> WHAT NEEDS TO BE DONE
Lines to restate from the data below: from the one containing "Given: Open the Kali Tools bookmark" to the one containing "Given: Click the green circle breakout marker", both included. Give them again exactly, and only them.

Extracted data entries
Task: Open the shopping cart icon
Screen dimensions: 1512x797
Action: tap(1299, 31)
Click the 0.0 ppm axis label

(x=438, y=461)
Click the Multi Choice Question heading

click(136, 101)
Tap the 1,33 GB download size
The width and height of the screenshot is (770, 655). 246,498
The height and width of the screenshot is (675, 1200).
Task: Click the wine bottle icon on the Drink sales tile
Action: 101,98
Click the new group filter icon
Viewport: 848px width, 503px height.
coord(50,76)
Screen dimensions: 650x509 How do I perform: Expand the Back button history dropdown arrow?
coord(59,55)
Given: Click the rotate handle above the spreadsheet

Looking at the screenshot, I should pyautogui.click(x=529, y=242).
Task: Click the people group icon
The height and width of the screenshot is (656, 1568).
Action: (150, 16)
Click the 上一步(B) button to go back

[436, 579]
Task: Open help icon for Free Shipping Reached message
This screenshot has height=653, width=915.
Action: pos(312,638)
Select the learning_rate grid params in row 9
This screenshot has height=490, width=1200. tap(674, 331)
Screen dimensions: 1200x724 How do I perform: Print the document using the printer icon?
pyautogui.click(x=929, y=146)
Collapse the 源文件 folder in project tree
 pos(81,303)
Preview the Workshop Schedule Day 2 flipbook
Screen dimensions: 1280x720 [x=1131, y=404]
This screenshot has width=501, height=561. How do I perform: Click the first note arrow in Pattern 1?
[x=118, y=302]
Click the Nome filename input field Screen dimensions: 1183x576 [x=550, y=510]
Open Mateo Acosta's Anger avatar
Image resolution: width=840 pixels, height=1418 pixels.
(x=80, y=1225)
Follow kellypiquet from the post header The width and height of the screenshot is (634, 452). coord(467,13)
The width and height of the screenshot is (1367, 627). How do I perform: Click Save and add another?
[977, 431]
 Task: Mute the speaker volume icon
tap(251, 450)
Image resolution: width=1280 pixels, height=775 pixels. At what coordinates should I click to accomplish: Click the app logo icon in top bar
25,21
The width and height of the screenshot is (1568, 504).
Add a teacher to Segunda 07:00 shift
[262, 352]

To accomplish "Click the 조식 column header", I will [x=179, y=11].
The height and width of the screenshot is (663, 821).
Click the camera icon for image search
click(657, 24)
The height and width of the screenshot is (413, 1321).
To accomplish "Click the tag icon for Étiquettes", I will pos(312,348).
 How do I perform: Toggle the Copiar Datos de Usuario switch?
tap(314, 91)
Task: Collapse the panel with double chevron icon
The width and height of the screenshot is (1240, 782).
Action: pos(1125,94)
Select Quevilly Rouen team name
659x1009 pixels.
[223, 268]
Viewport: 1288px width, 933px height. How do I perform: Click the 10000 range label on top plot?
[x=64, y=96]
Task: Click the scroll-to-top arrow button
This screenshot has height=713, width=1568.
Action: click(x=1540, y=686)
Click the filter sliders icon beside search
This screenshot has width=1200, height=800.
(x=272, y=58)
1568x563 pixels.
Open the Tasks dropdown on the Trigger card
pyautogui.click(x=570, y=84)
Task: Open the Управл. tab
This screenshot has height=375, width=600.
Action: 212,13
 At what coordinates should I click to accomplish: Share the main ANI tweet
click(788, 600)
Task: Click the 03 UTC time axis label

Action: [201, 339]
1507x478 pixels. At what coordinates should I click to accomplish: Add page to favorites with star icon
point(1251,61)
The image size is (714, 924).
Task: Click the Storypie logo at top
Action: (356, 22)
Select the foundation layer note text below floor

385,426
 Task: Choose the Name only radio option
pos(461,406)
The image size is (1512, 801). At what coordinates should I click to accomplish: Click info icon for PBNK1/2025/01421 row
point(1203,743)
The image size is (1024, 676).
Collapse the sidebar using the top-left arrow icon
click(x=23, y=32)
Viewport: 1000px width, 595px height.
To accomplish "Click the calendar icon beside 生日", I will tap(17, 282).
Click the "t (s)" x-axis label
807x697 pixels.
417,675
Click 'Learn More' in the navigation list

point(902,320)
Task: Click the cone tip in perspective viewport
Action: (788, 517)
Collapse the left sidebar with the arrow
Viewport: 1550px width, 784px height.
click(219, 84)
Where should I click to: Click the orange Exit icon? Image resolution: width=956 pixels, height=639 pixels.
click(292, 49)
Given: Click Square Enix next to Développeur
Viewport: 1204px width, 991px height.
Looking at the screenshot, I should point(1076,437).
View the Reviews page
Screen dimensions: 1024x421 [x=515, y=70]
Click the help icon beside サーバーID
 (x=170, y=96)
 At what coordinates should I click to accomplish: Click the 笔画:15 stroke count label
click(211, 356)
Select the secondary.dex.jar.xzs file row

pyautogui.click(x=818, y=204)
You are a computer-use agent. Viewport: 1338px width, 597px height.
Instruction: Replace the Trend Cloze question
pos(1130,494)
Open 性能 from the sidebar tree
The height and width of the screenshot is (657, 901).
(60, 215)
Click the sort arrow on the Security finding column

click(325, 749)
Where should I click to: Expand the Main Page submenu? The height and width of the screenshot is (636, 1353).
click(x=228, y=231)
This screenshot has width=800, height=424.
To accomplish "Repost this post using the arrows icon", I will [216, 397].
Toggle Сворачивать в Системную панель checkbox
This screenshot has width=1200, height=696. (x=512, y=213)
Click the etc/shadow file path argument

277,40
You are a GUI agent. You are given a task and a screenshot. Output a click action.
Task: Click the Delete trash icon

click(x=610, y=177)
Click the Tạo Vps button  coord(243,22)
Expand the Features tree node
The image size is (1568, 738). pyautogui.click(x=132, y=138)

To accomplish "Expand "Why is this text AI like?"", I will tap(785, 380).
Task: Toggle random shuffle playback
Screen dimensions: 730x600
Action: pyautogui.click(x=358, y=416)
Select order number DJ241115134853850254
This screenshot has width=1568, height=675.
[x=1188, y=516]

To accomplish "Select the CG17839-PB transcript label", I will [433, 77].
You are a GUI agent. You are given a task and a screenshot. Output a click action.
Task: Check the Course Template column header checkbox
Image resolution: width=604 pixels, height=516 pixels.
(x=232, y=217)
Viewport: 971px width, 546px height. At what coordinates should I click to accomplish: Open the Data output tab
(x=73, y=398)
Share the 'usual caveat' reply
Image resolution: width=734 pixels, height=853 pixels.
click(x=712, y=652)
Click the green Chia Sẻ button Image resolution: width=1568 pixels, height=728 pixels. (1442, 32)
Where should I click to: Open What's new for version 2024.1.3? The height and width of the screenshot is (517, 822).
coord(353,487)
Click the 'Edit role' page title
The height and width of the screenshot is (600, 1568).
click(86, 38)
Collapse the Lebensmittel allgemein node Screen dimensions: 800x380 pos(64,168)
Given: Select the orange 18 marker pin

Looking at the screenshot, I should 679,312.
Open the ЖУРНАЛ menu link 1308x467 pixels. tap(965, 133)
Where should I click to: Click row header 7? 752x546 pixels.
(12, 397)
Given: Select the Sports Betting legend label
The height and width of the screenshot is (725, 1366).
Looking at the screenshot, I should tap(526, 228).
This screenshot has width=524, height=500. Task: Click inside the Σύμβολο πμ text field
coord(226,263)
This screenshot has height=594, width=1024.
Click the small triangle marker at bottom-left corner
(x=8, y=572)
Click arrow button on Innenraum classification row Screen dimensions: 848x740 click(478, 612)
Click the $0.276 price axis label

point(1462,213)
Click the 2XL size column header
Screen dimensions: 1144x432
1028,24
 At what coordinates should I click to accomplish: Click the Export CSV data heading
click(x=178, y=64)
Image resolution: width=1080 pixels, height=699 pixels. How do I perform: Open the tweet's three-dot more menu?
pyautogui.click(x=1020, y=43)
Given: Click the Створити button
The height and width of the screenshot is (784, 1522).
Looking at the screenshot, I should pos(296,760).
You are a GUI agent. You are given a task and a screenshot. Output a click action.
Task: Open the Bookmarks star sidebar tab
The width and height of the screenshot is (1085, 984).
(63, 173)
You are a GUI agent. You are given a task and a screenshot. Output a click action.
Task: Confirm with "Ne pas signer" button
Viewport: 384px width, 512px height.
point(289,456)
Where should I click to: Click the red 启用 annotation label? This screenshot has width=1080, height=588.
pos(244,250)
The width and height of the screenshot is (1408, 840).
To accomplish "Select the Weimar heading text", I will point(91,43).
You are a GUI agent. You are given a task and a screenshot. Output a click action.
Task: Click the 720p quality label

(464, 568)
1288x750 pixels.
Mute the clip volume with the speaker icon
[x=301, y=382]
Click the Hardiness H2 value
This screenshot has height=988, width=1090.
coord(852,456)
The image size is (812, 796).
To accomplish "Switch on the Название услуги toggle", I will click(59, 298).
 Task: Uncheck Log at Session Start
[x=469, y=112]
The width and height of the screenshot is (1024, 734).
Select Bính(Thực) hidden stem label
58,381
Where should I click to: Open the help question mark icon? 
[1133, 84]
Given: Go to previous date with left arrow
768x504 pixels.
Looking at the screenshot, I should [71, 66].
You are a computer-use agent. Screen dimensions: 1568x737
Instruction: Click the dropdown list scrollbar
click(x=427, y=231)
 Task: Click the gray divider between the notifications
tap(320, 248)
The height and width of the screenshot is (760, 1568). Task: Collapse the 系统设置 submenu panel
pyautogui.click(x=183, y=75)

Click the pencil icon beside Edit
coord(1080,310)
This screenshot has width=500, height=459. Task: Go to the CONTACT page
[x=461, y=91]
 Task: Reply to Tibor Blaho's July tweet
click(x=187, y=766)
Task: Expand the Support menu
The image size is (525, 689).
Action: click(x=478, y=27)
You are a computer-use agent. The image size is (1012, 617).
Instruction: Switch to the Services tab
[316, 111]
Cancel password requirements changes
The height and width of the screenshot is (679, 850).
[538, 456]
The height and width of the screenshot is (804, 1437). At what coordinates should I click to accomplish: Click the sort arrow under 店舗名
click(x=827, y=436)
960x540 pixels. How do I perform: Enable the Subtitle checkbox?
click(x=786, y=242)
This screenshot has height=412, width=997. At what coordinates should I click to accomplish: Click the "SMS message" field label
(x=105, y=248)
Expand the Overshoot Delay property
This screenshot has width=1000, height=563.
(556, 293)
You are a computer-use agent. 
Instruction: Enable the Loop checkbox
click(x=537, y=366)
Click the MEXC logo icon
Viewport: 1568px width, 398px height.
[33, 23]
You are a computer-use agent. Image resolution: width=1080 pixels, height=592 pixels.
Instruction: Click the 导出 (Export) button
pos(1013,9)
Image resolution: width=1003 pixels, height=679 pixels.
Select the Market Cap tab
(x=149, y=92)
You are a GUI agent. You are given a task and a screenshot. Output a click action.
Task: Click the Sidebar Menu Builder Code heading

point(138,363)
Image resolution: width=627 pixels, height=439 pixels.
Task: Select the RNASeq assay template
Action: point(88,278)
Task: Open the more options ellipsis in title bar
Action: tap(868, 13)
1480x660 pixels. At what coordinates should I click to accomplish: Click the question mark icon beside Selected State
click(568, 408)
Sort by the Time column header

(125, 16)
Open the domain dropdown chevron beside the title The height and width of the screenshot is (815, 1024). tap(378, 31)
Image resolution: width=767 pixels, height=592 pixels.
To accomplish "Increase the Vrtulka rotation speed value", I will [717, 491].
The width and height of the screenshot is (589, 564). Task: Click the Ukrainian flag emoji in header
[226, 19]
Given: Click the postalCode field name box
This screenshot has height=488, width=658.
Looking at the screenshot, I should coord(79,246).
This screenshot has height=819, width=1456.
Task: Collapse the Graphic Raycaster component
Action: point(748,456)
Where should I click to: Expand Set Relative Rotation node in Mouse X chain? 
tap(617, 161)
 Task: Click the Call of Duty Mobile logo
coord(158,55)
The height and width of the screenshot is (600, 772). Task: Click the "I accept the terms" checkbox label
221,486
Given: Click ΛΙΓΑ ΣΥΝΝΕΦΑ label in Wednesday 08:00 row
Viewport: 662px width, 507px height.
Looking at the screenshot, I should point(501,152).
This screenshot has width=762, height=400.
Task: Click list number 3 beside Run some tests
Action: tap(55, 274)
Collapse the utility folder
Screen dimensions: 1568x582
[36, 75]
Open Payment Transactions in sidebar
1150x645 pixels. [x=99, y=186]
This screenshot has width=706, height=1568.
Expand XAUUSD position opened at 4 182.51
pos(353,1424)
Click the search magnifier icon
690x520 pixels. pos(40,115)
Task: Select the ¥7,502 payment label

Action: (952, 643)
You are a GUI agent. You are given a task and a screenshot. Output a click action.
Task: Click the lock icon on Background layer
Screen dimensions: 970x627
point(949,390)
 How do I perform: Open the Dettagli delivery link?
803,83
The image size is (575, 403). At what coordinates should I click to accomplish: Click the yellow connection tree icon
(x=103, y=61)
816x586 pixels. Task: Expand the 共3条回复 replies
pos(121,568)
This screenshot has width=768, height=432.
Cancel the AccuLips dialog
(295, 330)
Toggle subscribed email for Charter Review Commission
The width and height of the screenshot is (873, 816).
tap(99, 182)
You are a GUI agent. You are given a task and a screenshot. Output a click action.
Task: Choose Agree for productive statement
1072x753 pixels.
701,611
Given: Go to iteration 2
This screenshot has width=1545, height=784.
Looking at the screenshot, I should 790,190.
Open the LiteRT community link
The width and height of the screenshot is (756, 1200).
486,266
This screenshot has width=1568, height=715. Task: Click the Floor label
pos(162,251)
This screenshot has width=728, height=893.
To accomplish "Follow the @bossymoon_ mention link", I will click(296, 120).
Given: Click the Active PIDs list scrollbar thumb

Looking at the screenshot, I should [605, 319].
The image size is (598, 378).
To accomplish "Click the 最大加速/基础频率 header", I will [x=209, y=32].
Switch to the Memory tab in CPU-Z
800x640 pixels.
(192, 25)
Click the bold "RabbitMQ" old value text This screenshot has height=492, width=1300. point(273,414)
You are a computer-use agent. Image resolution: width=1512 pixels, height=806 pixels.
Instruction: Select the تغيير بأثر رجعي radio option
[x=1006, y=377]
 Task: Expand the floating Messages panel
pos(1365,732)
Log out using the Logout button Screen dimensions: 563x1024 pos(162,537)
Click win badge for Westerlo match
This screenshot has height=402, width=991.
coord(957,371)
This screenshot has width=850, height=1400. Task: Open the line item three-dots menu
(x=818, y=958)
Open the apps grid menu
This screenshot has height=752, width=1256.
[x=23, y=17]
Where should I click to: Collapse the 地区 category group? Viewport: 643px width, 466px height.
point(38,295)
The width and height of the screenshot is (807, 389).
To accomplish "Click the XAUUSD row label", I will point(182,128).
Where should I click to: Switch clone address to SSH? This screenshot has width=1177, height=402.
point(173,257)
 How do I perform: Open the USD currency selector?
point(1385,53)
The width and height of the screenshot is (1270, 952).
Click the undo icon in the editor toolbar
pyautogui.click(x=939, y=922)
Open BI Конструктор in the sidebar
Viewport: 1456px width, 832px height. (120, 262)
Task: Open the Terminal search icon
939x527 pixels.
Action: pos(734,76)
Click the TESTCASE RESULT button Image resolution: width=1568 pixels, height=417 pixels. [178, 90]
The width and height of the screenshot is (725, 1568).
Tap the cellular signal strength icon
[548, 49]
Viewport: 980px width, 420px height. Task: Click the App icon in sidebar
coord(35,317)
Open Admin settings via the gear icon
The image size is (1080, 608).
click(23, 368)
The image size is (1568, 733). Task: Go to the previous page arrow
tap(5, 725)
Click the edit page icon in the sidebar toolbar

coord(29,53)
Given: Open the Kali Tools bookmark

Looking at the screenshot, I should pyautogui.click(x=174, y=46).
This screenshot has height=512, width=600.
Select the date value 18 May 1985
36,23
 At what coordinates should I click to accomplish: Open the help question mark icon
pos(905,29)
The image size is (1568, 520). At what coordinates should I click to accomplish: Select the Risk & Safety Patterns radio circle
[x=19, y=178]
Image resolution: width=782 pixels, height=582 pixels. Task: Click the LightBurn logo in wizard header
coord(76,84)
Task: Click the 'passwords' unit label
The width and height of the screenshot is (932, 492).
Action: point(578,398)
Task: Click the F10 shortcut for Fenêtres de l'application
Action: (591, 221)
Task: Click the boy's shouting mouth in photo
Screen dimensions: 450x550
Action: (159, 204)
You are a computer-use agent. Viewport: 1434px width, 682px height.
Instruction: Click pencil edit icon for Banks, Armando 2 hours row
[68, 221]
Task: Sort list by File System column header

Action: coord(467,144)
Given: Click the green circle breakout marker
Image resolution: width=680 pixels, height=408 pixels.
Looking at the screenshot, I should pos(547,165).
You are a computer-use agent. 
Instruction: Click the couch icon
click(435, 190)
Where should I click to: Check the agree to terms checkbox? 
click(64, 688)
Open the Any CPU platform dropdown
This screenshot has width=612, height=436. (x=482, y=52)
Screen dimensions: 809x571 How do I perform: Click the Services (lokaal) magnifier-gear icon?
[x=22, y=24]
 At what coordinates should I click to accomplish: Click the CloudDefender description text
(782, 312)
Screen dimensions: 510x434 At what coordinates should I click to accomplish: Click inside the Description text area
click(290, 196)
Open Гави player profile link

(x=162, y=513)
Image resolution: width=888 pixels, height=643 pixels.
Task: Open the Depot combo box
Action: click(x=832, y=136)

> TASK RESULT
Given: Open the Kali Tools bookmark

Looking at the screenshot, I should pyautogui.click(x=174, y=46).
This screenshot has height=512, width=600.
Select the date value 18 May 1985
36,23
 At what coordinates should I click to accomplish: Open the help question mark icon
pos(905,29)
The image size is (1568, 520). At what coordinates should I click to accomplish: Select the Risk & Safety Patterns radio circle
[x=19, y=178]
Image resolution: width=782 pixels, height=582 pixels. Task: Click the LightBurn logo in wizard header
coord(76,84)
Task: Click the 'passwords' unit label
The width and height of the screenshot is (932, 492).
Action: point(578,398)
Task: Click the F10 shortcut for Fenêtres de l'application
Action: (591, 221)
Task: Click the boy's shouting mouth in photo
Screen dimensions: 450x550
Action: (159, 204)
You are a computer-use agent. Viewport: 1434px width, 682px height.
Instruction: Click pencil edit icon for Banks, Armando 2 hours row
[68, 221]
Task: Sort list by File System column header

Action: coord(467,144)
Given: Click the green circle breakout marker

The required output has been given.